- _Extrait_:

==================================================

« Les récentes attaques terroristes nous rappellent à quel point il est urgent de lutter contre les discours de haine en ligne. [Afin] qu’Internet reste un lieu d’expression libre et démocratique, dans lequel les valeurs et les législations européennes sont respectées ». Loin de nier la jurisprudence Handyside[1], la commissaire européenne Vera Jourova propose une responsabilisation de la société civile et des services de communications électroniques.
A travers Youtube Heroes, la plateforme de Google entend développer un programme promouvant le mérite de la majorité de ses utilisateurs à savoir ceux qui ne produisent pas de vidéos. Ils sont invités depuis le 20 septembre 2016 à multiplier les contributions aux sous-titrages, les commentaires bienveillants mais également les signalements en échange de points. Ces points permettront de gravir les échelons et de se voir reconnaitre un statut privilégié pouvant inclure des boutons de signalements supplémentaires, des interactions fréquentes avec les équipes de Youtube et des invitations aux évènements.

==================================================

- _Données enregistrées_:
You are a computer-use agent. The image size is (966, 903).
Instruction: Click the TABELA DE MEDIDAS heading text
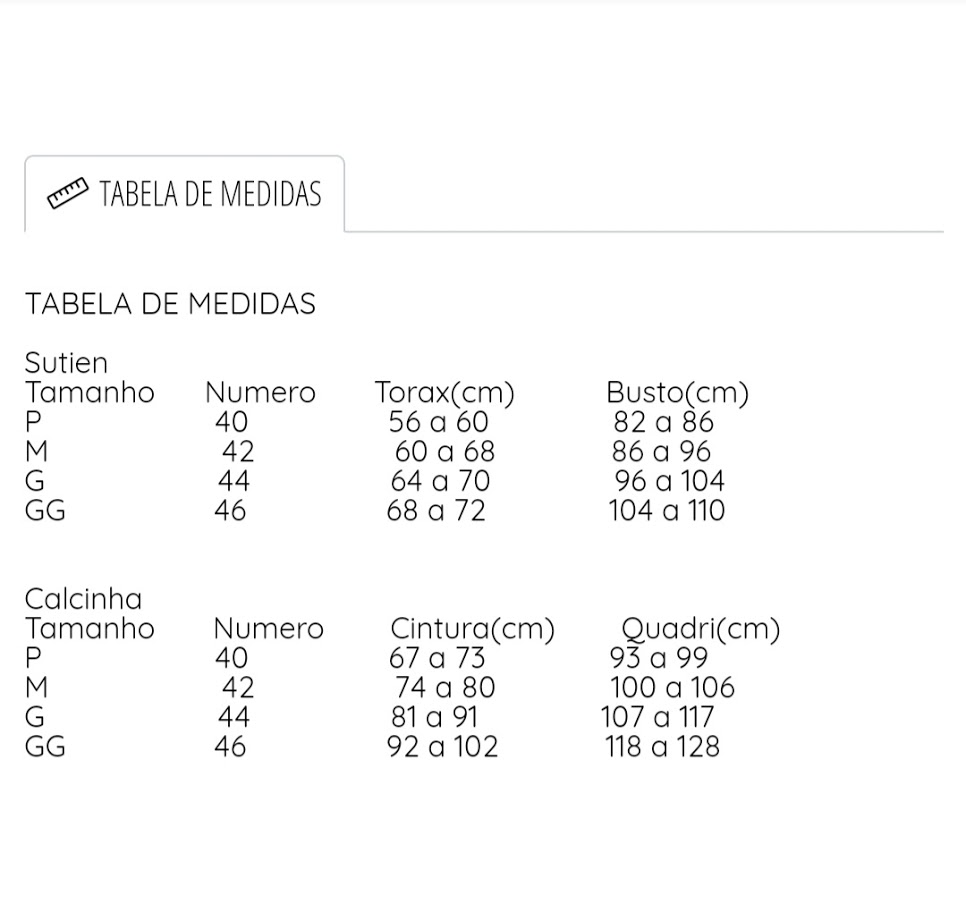[170, 304]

==================================================

- _Consignes de l'exercice_:
(1) Recopiez le passage de l'extrait allant de « A travers Youtube » jusqu'à « invitations aux évènements. » inclus.
(2) Répondez brièvement à ces questions sur l'extrait consacré aux discours de haine en ligne.
(a) Quelle fonction Vera Jourova occupe-t-elle ?
(b) Depuis quelle date les utilisateurs de Youtube sont-ils invités à multiplier les contributions ?
(c) Que permettront les points gagnés par les utilisateurs ?
(3) Poursuivez le texte sur la lutte contre les discours de haine en ligne à la suite de sa dernière phrase.

- _Réponses attendues_:
(1)
A travers Youtube Heroes, la plateforme de Google entend développer un programme promouvant le mérite de la majorité de ses utilisateurs à savoir ceux qui ne produisent pas de vidéos. Ils sont invités depuis le 20 septembre 2016 à multiplier les contributions aux sous-titrages, les commentaires bienveillants mais également les signalements en échange de points. Ces points permettront de gravir les échelons et de se voir reconnaitre un statut privilégié pouvant inclure des boutons de signalements supplémentaires, des interactions fréquentes avec les équipes de Youtube et des invitations aux évènements.

(2)
(a) Elle est commissaire européenne.
(b) Depuis le 20 septembre 2016.
(c) Ils permettront de gravir les échelons et de se voir reconnaître un statut privilégié.

(3)
Loin d’être anecdotique, cette annonce a provoqué une levée de boucliers du côté des vidéastes. Ces derniers craignent qu’une telle possibilité engendre, du fait d’un certain anonymat inhérent à nos usages numériques, de nombreux abus. Il s’agirait alors d’une course au titre de Héros au cours de laquelle des internautes risqueraient de céder au clic déraisonnable, au signalement inapproprié avec la seule perspective de gagner des points, au détriment de la liberté d’expression.
Une prise de position rendue nécessaire aux Etats Unis mais qualifiée de censure
Les facultés précédemment décrites existaient déjà, Youtube ne vient pas allonger la liste. Pourtant, il assure que le signalement effectué dans le cadre de l’initiative Heroes sera bien plus rapidement et plus sérieusement prise en compte.
Cette démarche s’inscrit dans l’élan de lutte contre ce que les juristes européens qualifieraient d’abus – au contraire des américains qui y verraient un plein exercice de la liberté d’expression. Youtube, Twitch ou Facebook sont devenus en quelques années le terreau plus ou moins fertile du trolling, du swatting[2] et du cyber harcèlement.
Les campagnes nationales contre le harcèlement et sa forme électronique ont débuté aux Etats Unis depuis 2007. Elles incitent nécessairement les plateformes à développer des projets à hauteur de leurs responsabilités.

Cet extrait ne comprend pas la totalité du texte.